ICAT Collaboration Meeting - 28th March 2024
Attendance
Attendees:
- Rolf Krahl
- Salman Matalgah
- Louise Davies
- Viktor Bozhinov
- Kirsty Syder
- Alex de Maria
- Marjolaine Bodin
- Kevin Phipps
- Malik Almohammad
- Alan Kyffin
- Patrick Austin
Agenda
Contact with SciCat
In addition to the potential meeting at NOBUGS, Rolf has been contacted by the SciCat developers.
Carlo Minotti having a SciCAT meeting in July, asking if ICAT wants to make a contribution at their meeting.
Alex: Elliot mentioned Kevin could present re: ICAT usage at ISIS & DLS Kevin: first I've heard of it!
Good to have closer relations with SciCAT project e.g. common metadata standards etc.
Kevin: are we expecting to hear more about this? not heard about this before now - are we going to get an email invite? Rolf: SciCat meeting 2-4th of July, suggested the ICAT community should make one or more contribution to that.
Alex posted in zoom chat - email from Carlo:
this year we will host the annual SciCat f2f meeting at PSI. The meeting will have this format:
- Day 1:
- Afternoon: Opening, features presentation and institution updates
- Day 2:
- Morning: User session, users feedback
- Afternoon: Developers session 1
- Day 3:
- Early Morning: Developer session 2
- Late Morning: OPEN, review and futures plan (available online and recorded)
We would like to include, on the morning of the second day, a keynote from ICAT to share common experiences and strengthen our collaboration.
How do you find the idea? Would anyone be willing to present (even outside this group ofc)?
A couple of ideas could be:
- the scientists' perspective on data curation: SWOT
- the strengths of ICAT
- what can we learn from each other? Naively I can think of the "unstructured" and "structured" DB schema, which has pros and cons (easier finding vs easier creation). Maybe here we could expand on what we plan to use to overcome these challenges and see if we find together better solutions.
- should there exist a common export/import format?

REQUEST -
List every topic idea that Carlo's email, as given in the ICAT meeting notes above, suggests for the ICAT keynote.

GIVEN MATERIAL -
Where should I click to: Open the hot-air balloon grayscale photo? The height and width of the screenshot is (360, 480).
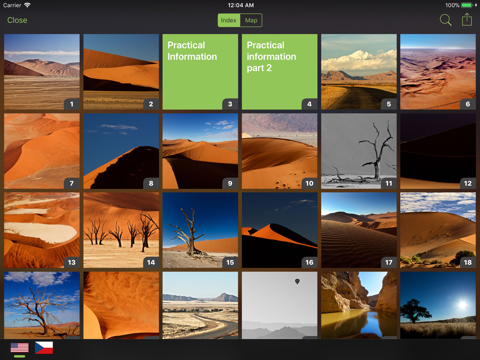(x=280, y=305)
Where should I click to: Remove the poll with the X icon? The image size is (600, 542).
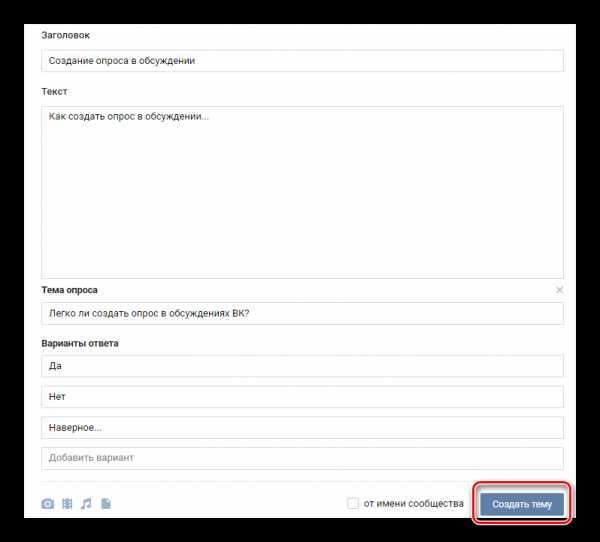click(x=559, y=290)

OUTPUT OF THE EXERCISE -
- the scientists' perspective on data curation: SWOT
- the strengths of ICAT
- what can we learn from each other? (e.g., the "unstructured" and "structured" DB schema, with their pros and cons)
- should there exist a common export/import format?